**EXERCISE AIM:** Your answer should be only the lines below from the one with "This screenshot has width=1304, height=621." to the one with "Task: Click the SIVARO brand logo text", repeated exactly, ends included.

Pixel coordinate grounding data
==============================

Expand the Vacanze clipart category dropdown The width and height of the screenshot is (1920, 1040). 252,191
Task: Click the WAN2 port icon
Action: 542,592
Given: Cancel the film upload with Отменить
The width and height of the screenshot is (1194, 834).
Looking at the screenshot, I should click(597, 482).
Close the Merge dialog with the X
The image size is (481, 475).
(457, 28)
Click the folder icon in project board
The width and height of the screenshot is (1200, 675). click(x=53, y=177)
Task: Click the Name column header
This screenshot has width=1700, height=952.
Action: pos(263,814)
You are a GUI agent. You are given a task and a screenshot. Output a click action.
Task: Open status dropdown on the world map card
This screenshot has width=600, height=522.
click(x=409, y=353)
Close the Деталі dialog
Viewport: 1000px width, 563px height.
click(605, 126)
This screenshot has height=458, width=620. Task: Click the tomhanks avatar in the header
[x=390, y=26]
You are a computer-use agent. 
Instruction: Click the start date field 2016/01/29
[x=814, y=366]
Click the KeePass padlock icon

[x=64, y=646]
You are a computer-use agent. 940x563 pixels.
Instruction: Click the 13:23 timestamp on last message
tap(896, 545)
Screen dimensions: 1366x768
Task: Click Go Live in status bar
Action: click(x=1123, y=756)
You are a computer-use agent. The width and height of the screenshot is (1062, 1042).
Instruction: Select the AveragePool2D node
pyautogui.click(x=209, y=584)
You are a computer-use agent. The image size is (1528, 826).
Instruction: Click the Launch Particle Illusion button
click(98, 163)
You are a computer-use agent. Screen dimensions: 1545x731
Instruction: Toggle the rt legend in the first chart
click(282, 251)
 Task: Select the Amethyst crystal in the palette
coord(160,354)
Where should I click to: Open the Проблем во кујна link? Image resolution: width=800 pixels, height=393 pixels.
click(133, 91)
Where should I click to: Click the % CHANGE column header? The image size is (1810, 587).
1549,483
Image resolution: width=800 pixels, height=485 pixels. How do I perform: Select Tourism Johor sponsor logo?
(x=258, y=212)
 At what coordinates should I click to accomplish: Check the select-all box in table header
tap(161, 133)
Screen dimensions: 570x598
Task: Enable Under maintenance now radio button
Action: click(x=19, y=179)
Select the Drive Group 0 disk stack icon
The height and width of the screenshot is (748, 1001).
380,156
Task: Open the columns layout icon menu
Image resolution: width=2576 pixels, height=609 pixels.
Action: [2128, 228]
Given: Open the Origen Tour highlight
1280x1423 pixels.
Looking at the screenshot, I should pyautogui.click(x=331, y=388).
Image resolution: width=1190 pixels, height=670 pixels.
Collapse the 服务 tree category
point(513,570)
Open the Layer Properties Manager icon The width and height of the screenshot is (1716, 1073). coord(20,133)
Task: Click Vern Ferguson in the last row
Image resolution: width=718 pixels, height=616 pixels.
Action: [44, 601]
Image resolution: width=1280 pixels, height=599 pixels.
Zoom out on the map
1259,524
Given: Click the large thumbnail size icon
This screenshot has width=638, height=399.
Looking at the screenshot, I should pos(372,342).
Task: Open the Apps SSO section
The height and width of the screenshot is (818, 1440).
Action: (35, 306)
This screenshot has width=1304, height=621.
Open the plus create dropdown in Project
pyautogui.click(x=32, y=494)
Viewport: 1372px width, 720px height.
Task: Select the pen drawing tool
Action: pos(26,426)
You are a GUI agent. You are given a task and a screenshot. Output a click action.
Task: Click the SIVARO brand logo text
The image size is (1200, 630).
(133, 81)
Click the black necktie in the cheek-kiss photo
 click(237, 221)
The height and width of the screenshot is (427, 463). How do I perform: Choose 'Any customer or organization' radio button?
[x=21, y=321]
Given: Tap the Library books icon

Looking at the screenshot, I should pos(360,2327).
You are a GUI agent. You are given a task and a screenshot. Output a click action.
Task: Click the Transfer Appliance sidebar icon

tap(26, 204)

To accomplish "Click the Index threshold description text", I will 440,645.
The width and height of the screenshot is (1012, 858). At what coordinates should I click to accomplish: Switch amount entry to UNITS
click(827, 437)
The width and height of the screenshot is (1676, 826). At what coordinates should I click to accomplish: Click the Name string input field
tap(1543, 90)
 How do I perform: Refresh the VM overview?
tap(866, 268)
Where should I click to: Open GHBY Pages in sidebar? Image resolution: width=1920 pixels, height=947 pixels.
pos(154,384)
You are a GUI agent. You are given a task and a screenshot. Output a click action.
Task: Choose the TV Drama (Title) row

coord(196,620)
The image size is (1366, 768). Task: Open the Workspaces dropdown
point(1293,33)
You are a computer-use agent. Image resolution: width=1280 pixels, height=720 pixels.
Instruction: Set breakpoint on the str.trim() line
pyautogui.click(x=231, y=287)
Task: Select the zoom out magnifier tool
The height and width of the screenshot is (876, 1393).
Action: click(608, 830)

==============================

**SOLUTION TO THE PROBLEM:**
This screenshot has width=1304, height=621.
Open the plus create dropdown in Project
pyautogui.click(x=32, y=494)
Viewport: 1372px width, 720px height.
Task: Select the pen drawing tool
Action: pos(26,426)
You are a GUI agent. You are given a task and a screenshot. Output a click action.
Task: Click the SIVARO brand logo text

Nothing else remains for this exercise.